Improving water security in the face of climate change


Friday, 24 August, 2018

Improving water security in the face of climate change

South Australia’s Goyder Institute for Water Research has developed tools to help planners and policymakers assess the impact of climate change on water resource systems and guide adaption planning. The tools have been designed to address a significant knowledge gap — how to best use climate projections to modify or augment a system’s design to improve its resilience in a changing hydroclimate.

The Climate Resilience Analysis Framework and Tools (CRAFT) project developed a framework to ‘stress test’ complex systems and their response to climate change, created an innovative statistical package to support the framework and applied both tools in practice using a water resource case study. It is anticipated that these tools will used by science and engineering groups within the state government, water utilities, local government and consulting sector as they plan for future water security.

The project builds on the institute’s SA Climate Ready project, whose climate change projections underpin water planning across South Australia.

The CRAFT framework, in the form of a short document, helps users to modify a system’s design or operation to improve its resilience to change, identify the ‘triggers’ that limit its resilience in the face of further climate variation and identify when it’s the right time to implement adaptation to the system. It differs from most climate change planning tools as it starts with understanding the system first — how it functions and responds to different stressors — before any climate models are considered.

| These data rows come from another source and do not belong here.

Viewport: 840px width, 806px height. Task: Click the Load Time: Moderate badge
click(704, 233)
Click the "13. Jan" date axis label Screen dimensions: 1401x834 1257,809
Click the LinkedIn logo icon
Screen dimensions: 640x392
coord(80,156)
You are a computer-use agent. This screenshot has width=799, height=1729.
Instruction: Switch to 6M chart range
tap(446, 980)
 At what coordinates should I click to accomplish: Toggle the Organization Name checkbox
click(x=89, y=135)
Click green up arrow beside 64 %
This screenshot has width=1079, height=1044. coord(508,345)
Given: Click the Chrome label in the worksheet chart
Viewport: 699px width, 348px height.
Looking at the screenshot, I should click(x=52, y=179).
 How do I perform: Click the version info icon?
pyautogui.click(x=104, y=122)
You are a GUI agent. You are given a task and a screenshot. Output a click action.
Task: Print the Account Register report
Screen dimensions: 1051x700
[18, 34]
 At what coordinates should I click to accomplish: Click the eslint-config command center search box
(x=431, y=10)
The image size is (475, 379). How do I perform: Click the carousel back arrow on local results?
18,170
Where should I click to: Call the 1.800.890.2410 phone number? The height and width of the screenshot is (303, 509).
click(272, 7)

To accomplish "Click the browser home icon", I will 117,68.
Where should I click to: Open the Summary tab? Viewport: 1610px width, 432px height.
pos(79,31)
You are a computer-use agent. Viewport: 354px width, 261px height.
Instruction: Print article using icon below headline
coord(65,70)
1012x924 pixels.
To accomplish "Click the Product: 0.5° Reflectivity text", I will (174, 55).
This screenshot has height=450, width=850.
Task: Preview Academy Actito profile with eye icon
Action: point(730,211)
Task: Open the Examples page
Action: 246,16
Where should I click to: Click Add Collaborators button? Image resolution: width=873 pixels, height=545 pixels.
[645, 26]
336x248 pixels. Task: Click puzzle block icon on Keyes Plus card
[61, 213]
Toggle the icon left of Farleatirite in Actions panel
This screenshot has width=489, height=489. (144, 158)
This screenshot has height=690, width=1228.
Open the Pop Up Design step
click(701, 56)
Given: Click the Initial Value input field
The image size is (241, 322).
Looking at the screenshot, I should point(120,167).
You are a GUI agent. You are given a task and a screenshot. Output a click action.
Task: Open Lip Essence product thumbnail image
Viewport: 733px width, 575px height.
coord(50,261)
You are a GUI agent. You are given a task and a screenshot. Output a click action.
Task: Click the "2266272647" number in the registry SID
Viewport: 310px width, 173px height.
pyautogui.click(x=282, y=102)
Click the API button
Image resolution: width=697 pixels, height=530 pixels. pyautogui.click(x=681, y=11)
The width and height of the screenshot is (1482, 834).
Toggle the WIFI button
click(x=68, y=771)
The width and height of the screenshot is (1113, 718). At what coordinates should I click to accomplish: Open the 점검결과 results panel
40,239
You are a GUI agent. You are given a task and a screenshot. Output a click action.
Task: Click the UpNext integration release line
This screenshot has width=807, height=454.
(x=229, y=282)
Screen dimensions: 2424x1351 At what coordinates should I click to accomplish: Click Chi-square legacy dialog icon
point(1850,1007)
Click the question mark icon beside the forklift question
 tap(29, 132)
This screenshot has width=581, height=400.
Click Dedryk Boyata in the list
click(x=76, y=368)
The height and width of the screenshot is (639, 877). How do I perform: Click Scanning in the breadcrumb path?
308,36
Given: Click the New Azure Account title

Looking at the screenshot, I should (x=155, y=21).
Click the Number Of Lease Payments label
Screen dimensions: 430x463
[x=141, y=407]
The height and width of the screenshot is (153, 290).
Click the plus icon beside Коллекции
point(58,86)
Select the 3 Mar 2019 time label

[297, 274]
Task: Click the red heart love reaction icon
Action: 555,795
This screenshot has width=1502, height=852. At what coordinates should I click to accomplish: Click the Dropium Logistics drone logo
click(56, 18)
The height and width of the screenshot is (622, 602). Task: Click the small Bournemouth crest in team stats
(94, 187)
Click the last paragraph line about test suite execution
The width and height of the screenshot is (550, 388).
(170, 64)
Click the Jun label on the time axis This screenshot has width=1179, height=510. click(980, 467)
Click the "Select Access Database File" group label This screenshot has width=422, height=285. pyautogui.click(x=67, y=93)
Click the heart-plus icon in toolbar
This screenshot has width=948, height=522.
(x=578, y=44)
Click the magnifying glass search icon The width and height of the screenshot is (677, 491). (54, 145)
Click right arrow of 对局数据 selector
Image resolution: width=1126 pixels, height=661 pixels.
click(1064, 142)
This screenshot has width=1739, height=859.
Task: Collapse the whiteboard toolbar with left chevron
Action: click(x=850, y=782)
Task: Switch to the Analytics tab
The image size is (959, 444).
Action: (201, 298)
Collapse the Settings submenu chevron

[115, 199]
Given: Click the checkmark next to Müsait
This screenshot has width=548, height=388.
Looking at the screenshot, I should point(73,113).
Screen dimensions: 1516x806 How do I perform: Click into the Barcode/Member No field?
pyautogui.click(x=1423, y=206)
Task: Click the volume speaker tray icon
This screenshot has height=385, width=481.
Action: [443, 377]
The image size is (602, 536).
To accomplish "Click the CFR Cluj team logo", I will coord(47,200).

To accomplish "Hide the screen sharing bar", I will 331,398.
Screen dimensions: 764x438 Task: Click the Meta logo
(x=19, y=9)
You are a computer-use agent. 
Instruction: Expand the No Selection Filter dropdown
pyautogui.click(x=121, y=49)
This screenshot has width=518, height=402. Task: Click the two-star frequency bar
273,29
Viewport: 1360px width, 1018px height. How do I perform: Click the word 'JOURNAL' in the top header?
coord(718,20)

This makes it easier to identify the best course of action for each system under different climate scenarios.

The team also developed the companion software foreSIGHT for system stress testing, which includes innovative ways to generate hypothetical climate scenarios and assess the magnitude of changes on given measures of a system’s performance. foreSIGHT was developed using the open source R software and is freely available.

To demonstrate how CRAFT can be used to assess climate change impacts on water resources systems, the team selected a managed aquifer recharge (MAR) scheme at Parafield in Salisbury as a case study. They found that multiple climate variables — including changes to total annual rainfall, potential evapotranspiration, intermittency and seasonality — contributed to a decrease in system performance and they tested hypothetical infrastructure scenarios (eg, increasing the number of injection wells, augmenting holding storage) to see if they improved the system’s overall resilience.

Increasing detention time, increasing surface storage capacity and changing the number of injection wells led to a moderate improvement in performance but it is unlikely that a single augmentation option would address this system’s reduced performance. They found that a combination of system augmentations, potentially in conjunction with demand management, and alternate water sources should be considered for the scheme to maintain a suitably reliable water supply.

A training workshop was held on 21 November 2017 at the University of Adelaide to train potential end users in the application of the Climate Resilience Analysis Framework and in using the associated software tools. It was attended by 17 participants from CSIRO, DEWNR, SA Water, Bureau of Meteorology, PIRSA-SARDI, Water Research Australia, Salisbury Water and Inside Infrastructure.

The foreSIGHT software will meanwhile be used by another current Goyder Institute research project (Sustainable Expansion of Irrigated Agriculture and Horticulture in Northern Adelaide Plains) to generate inputs for system ‘stress testing’. It is anticipated that the framework will also be adopted for use in climate adaptation planning by science and engineering groups within state government, water utilities, local government and consulting companies.